Fitzsimons then got smashed in the top of his head by another rioter swinging a crutch. It’s not clear whether Dempsey was the one who inflicted that wound, but surveillance video later captured Dempsey swinging a crutch at officers at least nine times, striking D.C. police Sgt. Jason Mastony in the head and arm.
Prosecutors said Mastony declined to provide a victim impact statement in other cases but did so in Dempsey’s case because “Dempsey is one of the most violent rioters I encountered on Jan. 6.” Mastony said Dempsey’s crutch struck his head “with such force that it cracked the plastic face shield of my gas mask. I collapsed and caught myself against the wall as my ears rang.” Mastony told investigators he believed he suffered a concussion.
Dempsey remained in the tunnel, surveillance video showed, continuing to swing the crutch and poles at officers before retreating at about 4:42 p.m. Then, prosecutors said, he changed his gaiter and shirt, removed his helmet and put on a hat, and returned to the fray, continuing to swing and throw things at police. He was still fighting and throwing things past 5 p.m., prosecutors said.

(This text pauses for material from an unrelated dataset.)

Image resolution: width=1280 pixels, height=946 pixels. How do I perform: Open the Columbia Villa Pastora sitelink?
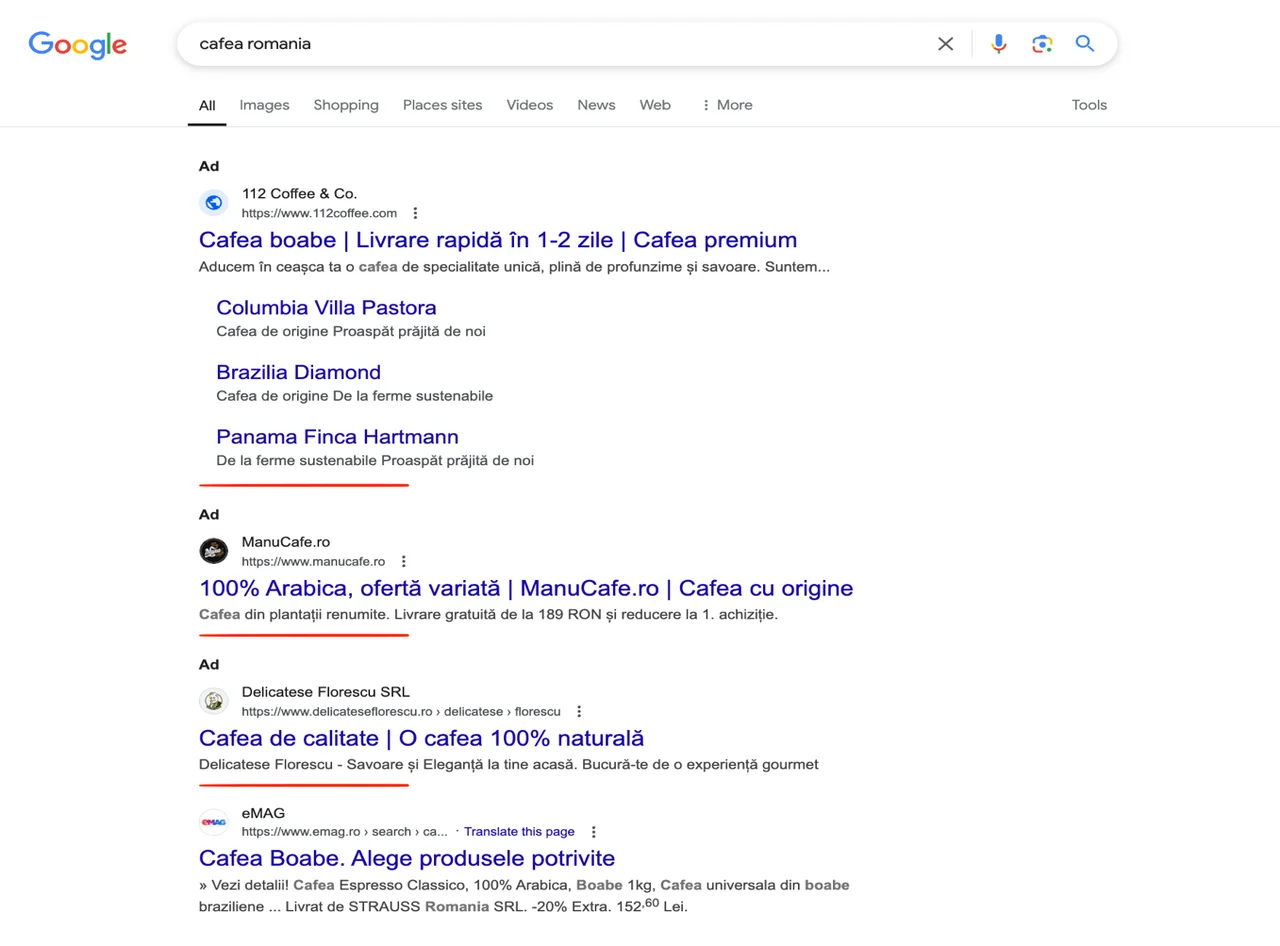[326, 307]
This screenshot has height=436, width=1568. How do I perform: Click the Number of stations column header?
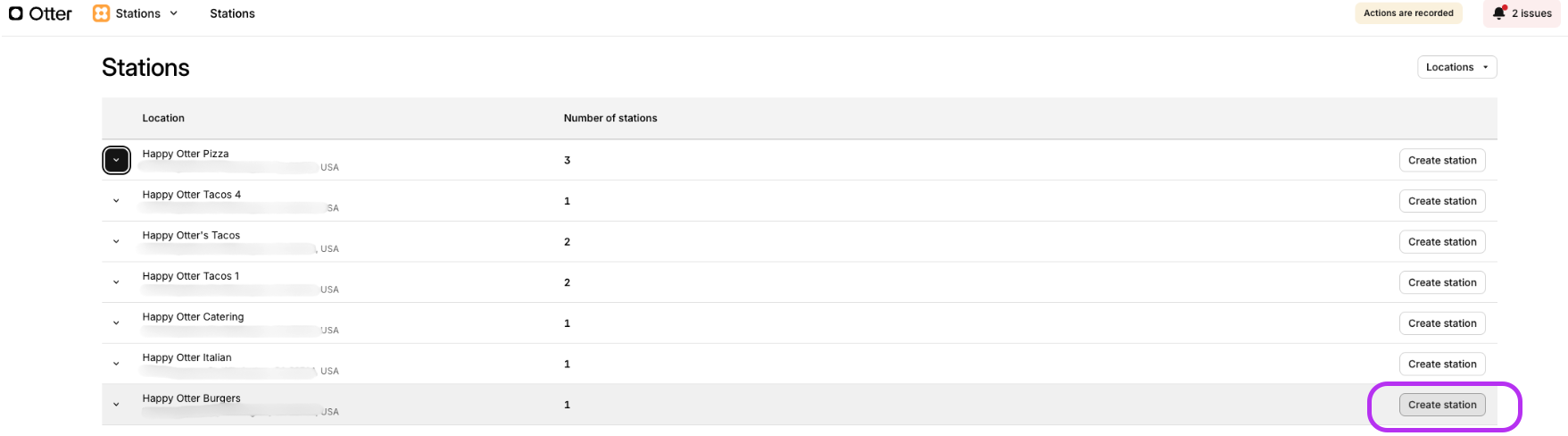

Dempsey was first identified by a group of online sleuths who used open-source video and photos to supply suspect names to the FBI, as detailed in the book “Sedition Hunters” by NBC News reporter Ryan Reilly. The sleuths, who initially dubbed Dempsey “FlagGaiterCopHater,” even noticed Dempsey’s change of outfits, but he continued to wear the same Converse high-top sneakers and camouflage pants throughout.
Dempsey appears to wear the same or similar Converse sneakers in Santa Monica, Calif., in 2019, video shows, when he was arrested after spraying anti-Donald Trump protesters with bear spray. He was convicted of that assault in 2021 and received a two-year suspended sentence. Dempsey was also photographed assaulting anti-Trump protesters with a metal bat and a skateboard, twice, at three rallies in 2019 and 2020 but wasn’t charged, prosecutors said.
Dempsey was arrested on multiple felony counts in August 2021 and has been held in jail since. His lawyers did not file any motions seeking his release in the intervening three years, an indication that they expected him to face a lengthy prison sentence.
Dempsey’s criminal record was so long he was classified as “criminal history category 6” for purposes of calculating his sentencing guidelines, the highest category. Someone with no criminal record would have qualified for a sentence of 10 to 12 years. Dempsey’s guidelines called for a sentence of 17 to nearly 22 years, and prosecutors asked Lamberth to give Dempsey the high end of that range.
In front of a packed courtroom with a number of officers who were at the Capitol on Jan. 6, Dempsey apologized to the police and the community. “You were doing your duties and I responded with anger and violence,” Dempsey said. “To the officers and their families, I really am sorry about everything that has transpired and I hope you find it in your hearts to forgive me.”
Lamberth noted that on Jan. 6, Dempsey “spoke at length about the need to lynch various public officials.” The judge said Dempsey “used every instrument at your disposal…to inflict the maximum harm on the members of the ‘thin blue line’ protecting members of Congress and the Capitol.” The judge declined to give the 22-year sentence sought by prosecutors, but imposed the longest sentence yet on a defendant convicted of assaulting the police at the Capitol.